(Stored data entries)
-*-*-

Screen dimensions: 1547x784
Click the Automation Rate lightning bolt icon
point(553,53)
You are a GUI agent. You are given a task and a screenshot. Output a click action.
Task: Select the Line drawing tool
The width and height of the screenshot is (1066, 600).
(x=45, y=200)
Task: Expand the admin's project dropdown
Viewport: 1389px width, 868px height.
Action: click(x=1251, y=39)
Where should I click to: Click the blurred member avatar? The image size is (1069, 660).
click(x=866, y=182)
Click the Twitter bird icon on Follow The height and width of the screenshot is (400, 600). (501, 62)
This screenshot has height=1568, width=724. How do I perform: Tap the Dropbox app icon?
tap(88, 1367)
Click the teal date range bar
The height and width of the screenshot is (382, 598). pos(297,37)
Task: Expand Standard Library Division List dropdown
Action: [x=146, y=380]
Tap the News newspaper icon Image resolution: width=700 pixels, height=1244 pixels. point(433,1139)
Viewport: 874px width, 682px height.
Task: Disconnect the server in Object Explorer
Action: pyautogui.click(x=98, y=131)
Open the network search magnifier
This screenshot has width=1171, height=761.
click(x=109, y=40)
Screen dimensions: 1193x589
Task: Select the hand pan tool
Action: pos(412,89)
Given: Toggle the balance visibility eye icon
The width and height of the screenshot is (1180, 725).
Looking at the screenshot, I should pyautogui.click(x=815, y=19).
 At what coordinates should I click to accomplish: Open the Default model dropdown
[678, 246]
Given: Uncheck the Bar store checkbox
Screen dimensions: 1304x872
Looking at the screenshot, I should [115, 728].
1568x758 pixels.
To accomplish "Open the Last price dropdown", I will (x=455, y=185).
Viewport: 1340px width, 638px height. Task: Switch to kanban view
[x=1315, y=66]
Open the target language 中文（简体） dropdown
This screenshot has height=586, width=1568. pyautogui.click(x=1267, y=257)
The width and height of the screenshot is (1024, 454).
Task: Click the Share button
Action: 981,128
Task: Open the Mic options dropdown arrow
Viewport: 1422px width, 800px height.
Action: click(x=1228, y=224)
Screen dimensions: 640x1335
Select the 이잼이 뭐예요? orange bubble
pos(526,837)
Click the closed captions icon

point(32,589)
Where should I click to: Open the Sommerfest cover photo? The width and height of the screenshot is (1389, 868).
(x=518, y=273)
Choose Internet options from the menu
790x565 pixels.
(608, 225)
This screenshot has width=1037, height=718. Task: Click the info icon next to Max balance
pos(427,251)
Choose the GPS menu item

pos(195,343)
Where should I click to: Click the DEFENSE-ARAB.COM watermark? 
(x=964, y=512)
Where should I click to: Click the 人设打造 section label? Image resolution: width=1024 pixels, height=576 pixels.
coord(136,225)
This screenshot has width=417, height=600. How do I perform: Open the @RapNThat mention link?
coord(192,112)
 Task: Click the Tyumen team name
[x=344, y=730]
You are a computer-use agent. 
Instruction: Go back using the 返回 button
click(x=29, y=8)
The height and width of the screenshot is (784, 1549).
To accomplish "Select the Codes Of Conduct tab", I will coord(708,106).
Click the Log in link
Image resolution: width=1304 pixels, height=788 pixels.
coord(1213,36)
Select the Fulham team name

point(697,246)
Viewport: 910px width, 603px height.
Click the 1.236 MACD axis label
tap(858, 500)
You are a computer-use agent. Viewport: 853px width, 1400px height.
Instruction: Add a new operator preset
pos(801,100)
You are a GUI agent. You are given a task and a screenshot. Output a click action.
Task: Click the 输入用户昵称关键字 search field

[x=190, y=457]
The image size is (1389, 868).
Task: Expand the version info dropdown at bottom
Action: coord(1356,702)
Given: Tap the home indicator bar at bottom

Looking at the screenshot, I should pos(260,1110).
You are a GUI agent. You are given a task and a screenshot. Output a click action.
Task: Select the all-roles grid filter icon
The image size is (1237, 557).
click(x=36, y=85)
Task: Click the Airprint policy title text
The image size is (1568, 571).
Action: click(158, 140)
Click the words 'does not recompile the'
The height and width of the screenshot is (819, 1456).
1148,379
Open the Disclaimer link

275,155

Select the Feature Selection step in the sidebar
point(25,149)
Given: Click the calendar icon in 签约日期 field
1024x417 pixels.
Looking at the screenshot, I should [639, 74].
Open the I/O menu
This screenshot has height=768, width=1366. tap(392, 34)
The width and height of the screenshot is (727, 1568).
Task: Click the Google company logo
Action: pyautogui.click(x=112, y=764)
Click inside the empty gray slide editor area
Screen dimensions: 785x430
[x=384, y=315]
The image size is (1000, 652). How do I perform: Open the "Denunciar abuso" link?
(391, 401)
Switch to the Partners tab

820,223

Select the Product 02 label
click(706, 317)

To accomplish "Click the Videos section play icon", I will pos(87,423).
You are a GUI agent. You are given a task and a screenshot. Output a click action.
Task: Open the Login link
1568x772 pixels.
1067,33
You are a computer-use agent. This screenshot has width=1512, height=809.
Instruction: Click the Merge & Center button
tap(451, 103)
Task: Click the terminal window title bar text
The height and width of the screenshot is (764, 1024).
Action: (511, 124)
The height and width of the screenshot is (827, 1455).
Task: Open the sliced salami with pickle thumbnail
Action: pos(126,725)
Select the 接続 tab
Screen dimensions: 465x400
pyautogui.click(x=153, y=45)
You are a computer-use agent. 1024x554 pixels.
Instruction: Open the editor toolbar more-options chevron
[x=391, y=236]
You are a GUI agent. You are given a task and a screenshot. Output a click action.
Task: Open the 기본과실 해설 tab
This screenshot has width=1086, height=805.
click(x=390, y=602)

-*-*-

**WHAT THE EXERCISE ASKS**
Report all lines above with "title".

**EXPECTED ANSWER**
Task: Click the Airprint policy title text
Task: Click the terminal window title bar text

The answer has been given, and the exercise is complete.